** Given information **
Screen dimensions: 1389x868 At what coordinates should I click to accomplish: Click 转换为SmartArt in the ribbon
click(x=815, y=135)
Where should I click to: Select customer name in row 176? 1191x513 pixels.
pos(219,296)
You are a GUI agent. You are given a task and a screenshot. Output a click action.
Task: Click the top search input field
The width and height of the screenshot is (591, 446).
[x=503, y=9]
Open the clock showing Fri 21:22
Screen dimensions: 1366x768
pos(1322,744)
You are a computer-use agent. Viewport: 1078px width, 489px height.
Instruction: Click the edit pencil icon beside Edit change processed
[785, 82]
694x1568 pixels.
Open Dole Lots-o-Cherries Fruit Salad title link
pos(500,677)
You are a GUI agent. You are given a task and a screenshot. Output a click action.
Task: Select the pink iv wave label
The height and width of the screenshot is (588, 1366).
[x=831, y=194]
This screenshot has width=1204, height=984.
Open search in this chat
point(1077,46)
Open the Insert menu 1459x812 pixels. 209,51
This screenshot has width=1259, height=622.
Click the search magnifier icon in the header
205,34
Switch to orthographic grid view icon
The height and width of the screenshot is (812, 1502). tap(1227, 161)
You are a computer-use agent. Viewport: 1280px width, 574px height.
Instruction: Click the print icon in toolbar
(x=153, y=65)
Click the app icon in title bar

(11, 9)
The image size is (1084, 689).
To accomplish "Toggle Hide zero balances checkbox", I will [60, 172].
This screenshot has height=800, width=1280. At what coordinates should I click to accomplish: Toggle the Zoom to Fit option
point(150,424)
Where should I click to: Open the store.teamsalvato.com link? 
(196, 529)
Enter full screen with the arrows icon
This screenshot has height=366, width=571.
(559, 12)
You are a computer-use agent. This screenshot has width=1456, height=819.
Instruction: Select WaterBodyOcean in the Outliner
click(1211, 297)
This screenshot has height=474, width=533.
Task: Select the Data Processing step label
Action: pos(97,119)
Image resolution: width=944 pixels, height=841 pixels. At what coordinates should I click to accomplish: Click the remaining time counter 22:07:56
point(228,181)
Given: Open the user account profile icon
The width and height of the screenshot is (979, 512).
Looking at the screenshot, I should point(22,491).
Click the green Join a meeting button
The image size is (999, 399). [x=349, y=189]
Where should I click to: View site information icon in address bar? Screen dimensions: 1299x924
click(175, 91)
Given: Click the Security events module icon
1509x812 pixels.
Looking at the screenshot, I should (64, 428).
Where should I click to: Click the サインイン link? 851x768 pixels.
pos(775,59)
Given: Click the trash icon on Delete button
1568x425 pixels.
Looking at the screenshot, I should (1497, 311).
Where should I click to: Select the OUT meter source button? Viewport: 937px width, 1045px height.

** What the task asks **
Please reproduce the part of the material that opens with its first line and closes with the line containing "pos(500,677)", substituting "screen capture" for "screenshot" and leaving everything else unchanged.

** Answer below **
Screen dimensions: 1389x868 At what coordinates should I click to accomplish: Click 转换为SmartArt in the ribbon
click(x=815, y=135)
Where should I click to: Select customer name in row 176? 1191x513 pixels.
pos(219,296)
You are a GUI agent. You are given a task and a screen capture. Output a click action.
Task: Click the top search input field
The width and height of the screen capture is (591, 446).
[x=503, y=9]
Open the clock showing Fri 21:22
Screen dimensions: 1366x768
pos(1322,744)
You are a computer-use agent. Viewport: 1078px width, 489px height.
Instruction: Click the edit pencil icon beside Edit change processed
[785, 82]
694x1568 pixels.
Open Dole Lots-o-Cherries Fruit Salad title link
pos(500,677)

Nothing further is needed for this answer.